A federal appeals court on Tuesday agreed that Minnesota’s ban on 18- to 20-year-olds carrying handguns publicly is unconstitutional, the second and greatest legal blow yet to the 2003 state law.
The Eighth Circuit U.S. Court of Appeals made it almost certain with its 27-page ruling decision — which leaned on a pair of recent Supreme Court gun rights decisions — that Minnesota adults younger than 21 will soon be able to apply for permits to carry handguns in public.
The ruling comes nearly three years after a trio of gun-rights advocacy groups and three young adults sued Minnesota’s public safety commissioner and the sheriffs of the plaintiffs’ respective counties — Douglas, Mille Lacs and Washington — arguing that the age restrictions violated their Second Amendment rights.

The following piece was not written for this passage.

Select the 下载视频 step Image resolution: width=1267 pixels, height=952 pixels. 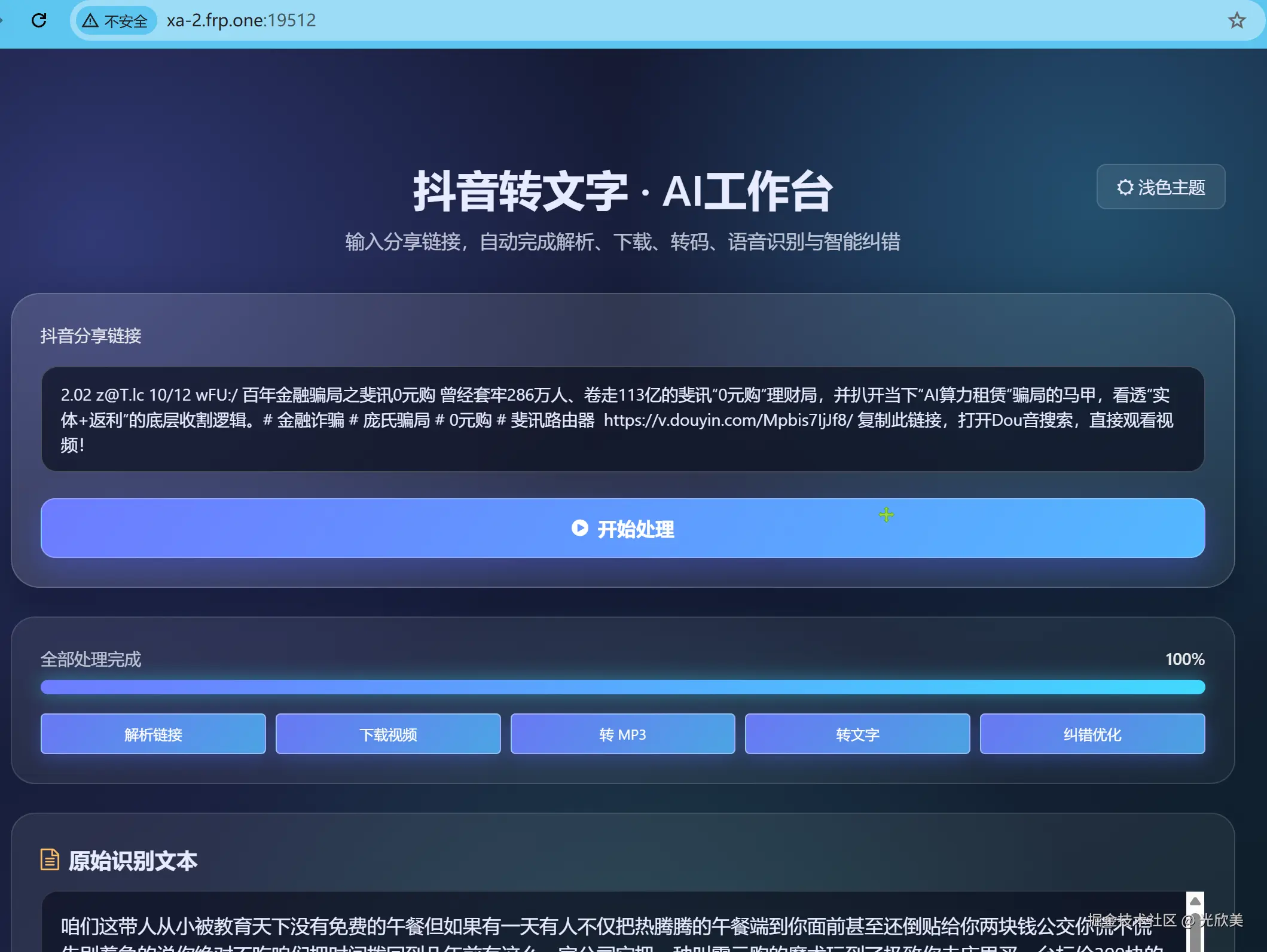click(x=387, y=734)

Writing for the court, Judge Duane Benton concluded that Minnesota had failed to “proffer sufficient evidence to rebut the presumption that 18- to 20-year-olds seeking to carry handguns in public for self-defense are protected by the right to keep and bear arms.” Therefore, he wrote, Minnesota’s carry ban is unconstitutional.
Barring an appeal to the U.S. Supreme Court, the ruling lets stand last year’s decision from U.S. District Judge Katherine Menendez — a 2021 appointee of President Joe Biden — that turned on recent Supreme Court guidance that governments seeking to limit gun rights must show that their laws are “consistent with this Nation’s historical tradition of firearms regulation.”

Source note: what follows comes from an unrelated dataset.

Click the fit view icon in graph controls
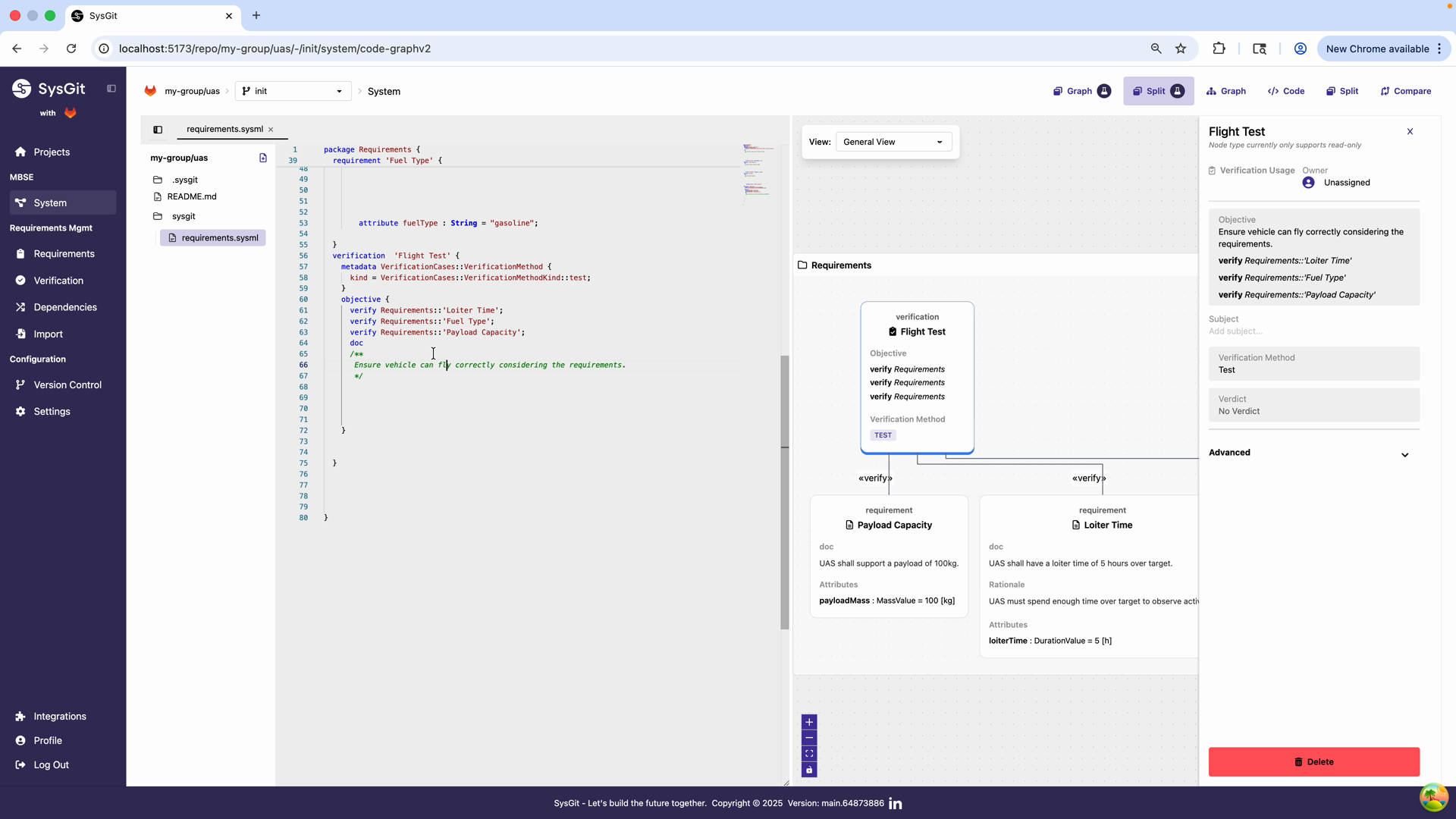The image size is (1456, 819). tap(809, 754)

First filed in 2021, the lawsuit attracted national attention from groups on both sides of the issue — including the National Rifle Association, the Michael Bloomberg-backed Everytown for Gun Safety and the Giffords Law Center to Prevent Gun Violence.

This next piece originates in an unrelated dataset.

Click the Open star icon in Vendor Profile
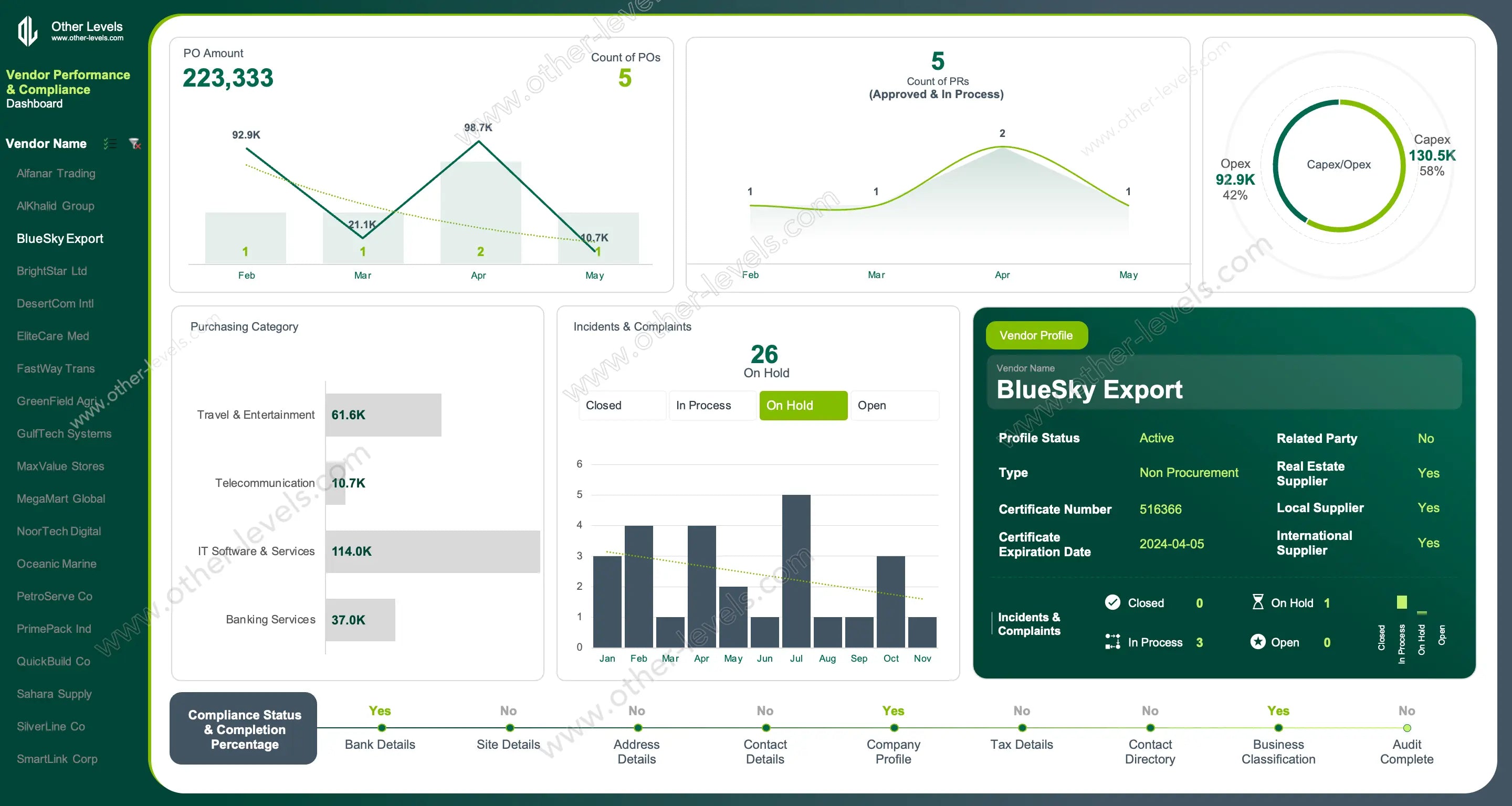The width and height of the screenshot is (1512, 806). pos(1258,642)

Bryan Strawser, chair of the Minnesota Gun Owners Caucus, a plaintiff in the suit, said in a statement after Tuesday’s ruling that the decision was “a resounding victory for 18-20-year-old adults who wish to exercise their constitutional right to bear arms.”
Alan Gottlieb, founder of the Bellevue, Wash.-based Second Amendment Foundation, another plaintiff, added that it was “one more step in our crusade to win firearms freedom one step at a time.”